Your instructions =
In the post on Where's it Up infrastructure below, how many gearman jobs does the example request produce?

Page excerpt =
· · · · · · ·

We've made significant updates to the infrastructure supporting Where's it up this year. Many of these changes were necessitated by some quick growth from a few thousand tests per day to several million. Frankly without the first two, I'm not sure we could have remained stable much past a million tests per day.
MongoDB Changes
I blogged about our switch to MongoDB for Where’s it Up a while back, and we’ve been pretty happy with it. When designing our schema, I embraced the “schema free world” and stored all of the results inside a single document. This is very effective when the whole document is created at once, but it can be problematic when the document will require frequent updates. Our document process was something like this:
- User asks Where’s it up something like: Test google.com using HTTP, Trace, DNS, from Toronto, Cairo, London, Berlin.
- A bare bones Mongo document is created identifying the user, the URI, tests, and cities.
- One gearman job is submitted for each City-Test pair against the given URI. In this instance, that’s 12 separate jobs.

· · · · · · ·

Data section =

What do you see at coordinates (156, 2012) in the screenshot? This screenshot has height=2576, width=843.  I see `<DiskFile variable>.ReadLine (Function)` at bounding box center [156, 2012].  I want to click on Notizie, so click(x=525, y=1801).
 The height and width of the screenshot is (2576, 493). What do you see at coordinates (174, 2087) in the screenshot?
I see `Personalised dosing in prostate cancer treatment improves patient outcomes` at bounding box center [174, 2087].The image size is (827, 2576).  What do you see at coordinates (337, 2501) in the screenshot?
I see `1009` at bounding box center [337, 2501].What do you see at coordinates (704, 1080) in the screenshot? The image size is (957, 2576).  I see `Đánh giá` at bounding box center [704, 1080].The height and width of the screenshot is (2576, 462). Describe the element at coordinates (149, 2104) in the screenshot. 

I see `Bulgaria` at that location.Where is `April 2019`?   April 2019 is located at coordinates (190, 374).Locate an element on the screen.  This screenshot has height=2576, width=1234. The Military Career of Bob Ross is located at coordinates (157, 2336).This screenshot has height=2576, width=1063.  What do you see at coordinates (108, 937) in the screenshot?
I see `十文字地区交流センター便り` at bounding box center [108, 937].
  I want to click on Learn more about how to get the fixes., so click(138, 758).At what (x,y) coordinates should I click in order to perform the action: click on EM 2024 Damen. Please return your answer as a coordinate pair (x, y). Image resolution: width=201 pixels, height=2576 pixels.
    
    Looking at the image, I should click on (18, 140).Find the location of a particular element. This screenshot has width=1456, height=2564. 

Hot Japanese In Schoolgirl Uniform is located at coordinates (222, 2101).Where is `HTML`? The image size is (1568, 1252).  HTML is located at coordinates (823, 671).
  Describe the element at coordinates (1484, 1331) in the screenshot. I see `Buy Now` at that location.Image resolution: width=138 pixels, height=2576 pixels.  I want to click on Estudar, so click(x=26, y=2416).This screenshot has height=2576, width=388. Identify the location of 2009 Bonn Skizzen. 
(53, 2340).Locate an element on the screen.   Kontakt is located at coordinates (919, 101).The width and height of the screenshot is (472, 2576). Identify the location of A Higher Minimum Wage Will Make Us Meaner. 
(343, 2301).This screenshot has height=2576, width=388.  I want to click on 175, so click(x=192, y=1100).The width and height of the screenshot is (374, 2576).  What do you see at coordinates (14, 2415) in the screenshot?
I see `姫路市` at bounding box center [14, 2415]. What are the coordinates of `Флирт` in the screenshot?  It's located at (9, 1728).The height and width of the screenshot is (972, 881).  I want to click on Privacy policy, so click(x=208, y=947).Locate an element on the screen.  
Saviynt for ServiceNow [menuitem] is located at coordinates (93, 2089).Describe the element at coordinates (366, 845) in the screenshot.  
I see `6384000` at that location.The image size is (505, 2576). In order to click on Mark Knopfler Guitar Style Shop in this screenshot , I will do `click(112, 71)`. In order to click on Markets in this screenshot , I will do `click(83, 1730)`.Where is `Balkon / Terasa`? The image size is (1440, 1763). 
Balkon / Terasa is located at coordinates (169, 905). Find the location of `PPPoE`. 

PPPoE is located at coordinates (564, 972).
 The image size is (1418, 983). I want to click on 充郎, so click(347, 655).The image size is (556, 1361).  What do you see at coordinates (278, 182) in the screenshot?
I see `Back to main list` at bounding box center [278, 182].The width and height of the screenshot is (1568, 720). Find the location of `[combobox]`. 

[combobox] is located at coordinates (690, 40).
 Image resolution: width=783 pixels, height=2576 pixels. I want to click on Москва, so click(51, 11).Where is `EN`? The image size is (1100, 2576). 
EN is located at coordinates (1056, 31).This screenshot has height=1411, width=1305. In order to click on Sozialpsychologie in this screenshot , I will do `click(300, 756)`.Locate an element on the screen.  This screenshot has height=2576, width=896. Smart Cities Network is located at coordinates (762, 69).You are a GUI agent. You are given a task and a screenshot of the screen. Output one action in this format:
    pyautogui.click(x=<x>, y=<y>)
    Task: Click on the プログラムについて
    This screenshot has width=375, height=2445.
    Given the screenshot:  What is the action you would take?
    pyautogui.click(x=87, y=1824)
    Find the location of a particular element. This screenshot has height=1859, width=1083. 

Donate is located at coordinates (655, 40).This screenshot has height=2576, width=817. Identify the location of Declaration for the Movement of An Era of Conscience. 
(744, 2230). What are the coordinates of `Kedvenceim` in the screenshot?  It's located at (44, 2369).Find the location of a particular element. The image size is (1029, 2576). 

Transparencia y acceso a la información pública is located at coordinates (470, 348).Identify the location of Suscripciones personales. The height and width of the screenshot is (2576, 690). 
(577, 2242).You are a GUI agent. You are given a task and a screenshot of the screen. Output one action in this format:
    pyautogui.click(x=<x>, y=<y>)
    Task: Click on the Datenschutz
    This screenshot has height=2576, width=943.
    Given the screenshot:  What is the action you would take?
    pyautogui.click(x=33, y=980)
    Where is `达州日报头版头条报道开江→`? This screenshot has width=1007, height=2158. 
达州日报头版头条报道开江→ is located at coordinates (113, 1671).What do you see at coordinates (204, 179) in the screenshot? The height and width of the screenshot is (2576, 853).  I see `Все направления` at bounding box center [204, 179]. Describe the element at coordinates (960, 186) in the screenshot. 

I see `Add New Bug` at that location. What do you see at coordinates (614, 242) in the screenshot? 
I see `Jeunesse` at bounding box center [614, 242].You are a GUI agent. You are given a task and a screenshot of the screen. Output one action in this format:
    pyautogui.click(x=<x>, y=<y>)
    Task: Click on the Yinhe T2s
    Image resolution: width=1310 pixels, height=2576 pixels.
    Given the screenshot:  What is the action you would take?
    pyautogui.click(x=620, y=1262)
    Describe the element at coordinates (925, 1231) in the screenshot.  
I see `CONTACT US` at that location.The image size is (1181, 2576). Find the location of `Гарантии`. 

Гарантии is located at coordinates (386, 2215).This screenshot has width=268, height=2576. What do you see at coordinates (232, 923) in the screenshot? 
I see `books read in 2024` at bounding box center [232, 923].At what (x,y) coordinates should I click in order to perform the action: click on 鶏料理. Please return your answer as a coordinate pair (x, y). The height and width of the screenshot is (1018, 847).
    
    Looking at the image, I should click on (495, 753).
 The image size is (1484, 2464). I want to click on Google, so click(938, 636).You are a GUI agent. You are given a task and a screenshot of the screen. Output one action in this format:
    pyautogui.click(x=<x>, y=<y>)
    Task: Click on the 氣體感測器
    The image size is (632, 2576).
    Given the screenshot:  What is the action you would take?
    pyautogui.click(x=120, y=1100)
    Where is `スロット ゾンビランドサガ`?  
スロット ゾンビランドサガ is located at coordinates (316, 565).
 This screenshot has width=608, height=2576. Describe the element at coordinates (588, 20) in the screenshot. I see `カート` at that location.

· · · · · · ·

Reply to the exercise =
12 separate jobs, one for each City-Test pair.